In any given year, spring would be an appropriate season for an art institution to explore Passover themes. But the Contemporary Jewish Museum exhibit New Works/Old Story: 80 Artists at the Passover Table comes during an especially fitting year. As the San Francisco museum’s invitational exhibition showcases artists’ interpretations of the seder plate used during Passover, a holiday with history and retelling at its core, the museum itself is both looking to its future and reflecting on its past.

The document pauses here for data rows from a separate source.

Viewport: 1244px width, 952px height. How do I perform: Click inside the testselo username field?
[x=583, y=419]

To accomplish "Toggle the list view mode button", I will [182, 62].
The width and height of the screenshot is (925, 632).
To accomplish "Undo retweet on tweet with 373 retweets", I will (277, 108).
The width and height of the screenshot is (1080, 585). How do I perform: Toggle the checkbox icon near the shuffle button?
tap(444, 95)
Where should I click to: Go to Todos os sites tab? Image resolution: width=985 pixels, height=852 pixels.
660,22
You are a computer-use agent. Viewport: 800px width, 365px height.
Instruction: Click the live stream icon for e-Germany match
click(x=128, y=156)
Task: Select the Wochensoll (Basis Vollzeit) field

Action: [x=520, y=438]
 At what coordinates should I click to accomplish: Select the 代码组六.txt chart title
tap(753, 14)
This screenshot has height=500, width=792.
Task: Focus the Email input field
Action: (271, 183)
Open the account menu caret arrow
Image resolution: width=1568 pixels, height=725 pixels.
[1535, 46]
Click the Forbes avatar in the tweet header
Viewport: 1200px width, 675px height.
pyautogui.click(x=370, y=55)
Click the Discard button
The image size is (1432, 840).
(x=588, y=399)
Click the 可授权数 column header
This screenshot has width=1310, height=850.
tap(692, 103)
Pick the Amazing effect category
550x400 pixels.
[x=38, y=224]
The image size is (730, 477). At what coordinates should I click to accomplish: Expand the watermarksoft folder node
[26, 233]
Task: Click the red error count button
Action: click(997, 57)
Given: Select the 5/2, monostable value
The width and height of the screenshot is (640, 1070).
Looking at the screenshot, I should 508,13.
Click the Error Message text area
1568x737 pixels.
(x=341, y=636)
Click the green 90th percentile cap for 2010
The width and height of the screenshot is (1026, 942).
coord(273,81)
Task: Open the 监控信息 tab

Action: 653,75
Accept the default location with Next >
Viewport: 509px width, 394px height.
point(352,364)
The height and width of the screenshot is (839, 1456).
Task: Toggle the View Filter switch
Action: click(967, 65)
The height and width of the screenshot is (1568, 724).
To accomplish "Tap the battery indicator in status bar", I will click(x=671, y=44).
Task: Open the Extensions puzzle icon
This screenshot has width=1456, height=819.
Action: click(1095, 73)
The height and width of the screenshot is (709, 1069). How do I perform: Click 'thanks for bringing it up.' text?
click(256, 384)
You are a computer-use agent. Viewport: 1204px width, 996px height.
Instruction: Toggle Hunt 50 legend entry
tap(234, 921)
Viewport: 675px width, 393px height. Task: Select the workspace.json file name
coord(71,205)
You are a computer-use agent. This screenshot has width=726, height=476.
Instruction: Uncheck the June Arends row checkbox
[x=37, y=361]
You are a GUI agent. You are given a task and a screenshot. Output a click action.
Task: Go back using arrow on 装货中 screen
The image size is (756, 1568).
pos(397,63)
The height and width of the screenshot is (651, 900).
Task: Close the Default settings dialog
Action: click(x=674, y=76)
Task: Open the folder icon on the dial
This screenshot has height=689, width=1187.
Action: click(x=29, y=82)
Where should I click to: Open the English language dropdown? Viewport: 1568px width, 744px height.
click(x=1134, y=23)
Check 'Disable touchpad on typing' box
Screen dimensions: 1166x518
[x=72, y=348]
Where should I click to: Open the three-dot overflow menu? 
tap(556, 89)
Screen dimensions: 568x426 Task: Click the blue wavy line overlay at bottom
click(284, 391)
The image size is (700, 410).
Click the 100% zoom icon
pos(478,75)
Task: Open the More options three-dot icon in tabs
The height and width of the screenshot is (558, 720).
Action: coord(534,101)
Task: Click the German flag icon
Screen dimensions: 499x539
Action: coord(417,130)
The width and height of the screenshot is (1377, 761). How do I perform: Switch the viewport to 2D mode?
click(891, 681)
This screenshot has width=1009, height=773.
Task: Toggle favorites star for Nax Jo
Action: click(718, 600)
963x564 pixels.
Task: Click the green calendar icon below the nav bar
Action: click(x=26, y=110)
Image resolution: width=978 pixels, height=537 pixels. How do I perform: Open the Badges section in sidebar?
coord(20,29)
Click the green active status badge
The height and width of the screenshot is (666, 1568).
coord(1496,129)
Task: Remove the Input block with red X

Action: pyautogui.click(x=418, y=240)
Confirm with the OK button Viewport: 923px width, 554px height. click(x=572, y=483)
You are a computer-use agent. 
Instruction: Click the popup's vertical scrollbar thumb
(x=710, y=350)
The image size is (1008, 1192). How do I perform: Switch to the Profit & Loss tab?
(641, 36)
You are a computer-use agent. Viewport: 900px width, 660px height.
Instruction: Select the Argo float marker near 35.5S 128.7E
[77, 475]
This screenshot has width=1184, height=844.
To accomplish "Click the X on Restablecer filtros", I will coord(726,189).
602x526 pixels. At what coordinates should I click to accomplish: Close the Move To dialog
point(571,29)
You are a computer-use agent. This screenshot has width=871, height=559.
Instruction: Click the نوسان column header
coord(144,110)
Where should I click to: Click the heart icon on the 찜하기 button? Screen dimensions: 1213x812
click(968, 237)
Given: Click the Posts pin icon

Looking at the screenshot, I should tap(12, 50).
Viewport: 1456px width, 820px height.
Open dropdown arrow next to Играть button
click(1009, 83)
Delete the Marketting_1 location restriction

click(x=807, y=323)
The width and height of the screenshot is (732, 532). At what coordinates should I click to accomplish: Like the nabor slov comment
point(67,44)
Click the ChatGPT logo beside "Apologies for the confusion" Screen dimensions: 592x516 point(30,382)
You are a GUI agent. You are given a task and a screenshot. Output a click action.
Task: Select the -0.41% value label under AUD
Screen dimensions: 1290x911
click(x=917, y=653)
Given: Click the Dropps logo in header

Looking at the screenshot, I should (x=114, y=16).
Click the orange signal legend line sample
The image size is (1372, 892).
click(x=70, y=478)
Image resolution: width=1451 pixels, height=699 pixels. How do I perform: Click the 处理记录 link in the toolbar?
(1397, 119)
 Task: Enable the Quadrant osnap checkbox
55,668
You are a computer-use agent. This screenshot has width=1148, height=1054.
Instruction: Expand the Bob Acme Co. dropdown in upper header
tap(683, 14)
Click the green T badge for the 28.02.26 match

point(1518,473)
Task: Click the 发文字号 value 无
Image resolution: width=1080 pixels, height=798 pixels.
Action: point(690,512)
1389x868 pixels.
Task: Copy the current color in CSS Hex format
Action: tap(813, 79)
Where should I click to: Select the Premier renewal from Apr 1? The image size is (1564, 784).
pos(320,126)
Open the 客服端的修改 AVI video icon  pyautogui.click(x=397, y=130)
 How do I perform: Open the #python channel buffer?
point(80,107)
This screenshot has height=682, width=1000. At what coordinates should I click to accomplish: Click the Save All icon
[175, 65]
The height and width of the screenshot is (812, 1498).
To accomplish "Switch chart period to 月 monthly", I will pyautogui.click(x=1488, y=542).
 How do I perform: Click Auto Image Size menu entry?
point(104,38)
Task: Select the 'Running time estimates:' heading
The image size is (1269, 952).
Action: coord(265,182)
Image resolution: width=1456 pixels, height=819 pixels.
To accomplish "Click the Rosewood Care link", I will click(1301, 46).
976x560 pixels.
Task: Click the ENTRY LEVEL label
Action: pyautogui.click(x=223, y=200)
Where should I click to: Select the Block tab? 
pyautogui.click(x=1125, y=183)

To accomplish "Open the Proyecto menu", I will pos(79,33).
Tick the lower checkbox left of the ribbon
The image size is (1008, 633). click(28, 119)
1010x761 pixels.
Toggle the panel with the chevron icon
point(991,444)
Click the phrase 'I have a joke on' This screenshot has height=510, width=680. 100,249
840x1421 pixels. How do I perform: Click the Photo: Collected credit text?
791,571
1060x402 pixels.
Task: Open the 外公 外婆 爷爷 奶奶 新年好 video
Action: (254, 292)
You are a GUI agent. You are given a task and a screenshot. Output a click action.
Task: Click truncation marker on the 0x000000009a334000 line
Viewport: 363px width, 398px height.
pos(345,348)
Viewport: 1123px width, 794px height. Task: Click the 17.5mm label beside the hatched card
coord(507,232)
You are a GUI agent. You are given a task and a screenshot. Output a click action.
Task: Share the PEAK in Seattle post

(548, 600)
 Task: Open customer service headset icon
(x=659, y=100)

In June 2008, after nearly a decade of planning and construction, the Contemporary Jewish Museum settled into its new home, a Daniel Libeskind-designed adaptation of the landmark Jessie Street Power Substation. Noted for its striking blue steel façade, the redesigned historic building, on Jessie Square in San Francisco’s SoMa neighborhood, provides more than 10,000 square feet for the museum’s exhibition space, education center, store and café.
The institution celebrates its 25th anniversary in 2009. With its quarter-century history and long-awaited new home both squarely in the spotlight, the museum devotes its 2009 Dorothy Saxe Invitational to the central object in one of Judaism’s most widely celebrated holidays. Key to the ceremony, but without religious guidelines regulating its form, the seder plate, which is used to hold the traditional foods served on the first night of the eight-night holiday commemorating the Israelites’ exodus from Egypt, lends itself to a particularly wide variety of artistic interpretations.
Not surprisingly, the seder plates created for the exhibition range from traditional versions to conceptual objects, from the irreverent to straightforward displays of craftsmanship. A hand-carved limestone and brass serving plate by Amy Klein Reichert looks like it could be part of a real seder meal; a plate constructed of pencils and office supplies by Grace Hawthorne and Phoebe Streblow of Readymade magazine plays with the idea of everyday objects in a ceremonial space. Artist Gay Outlaw’s stackable paper plates reference the simplicity and haste associated with the first Passover meal, and Harriete Estel Berman’s ornate metal plate abounds with symbolic imagery from Jewish history.
Spark gets a closer look at this show. Taken together, the many objects on display during this juried exhibition combine to educate onlookers about Judaism’s past while raising questions about its present and future — not unlike the holiday itself.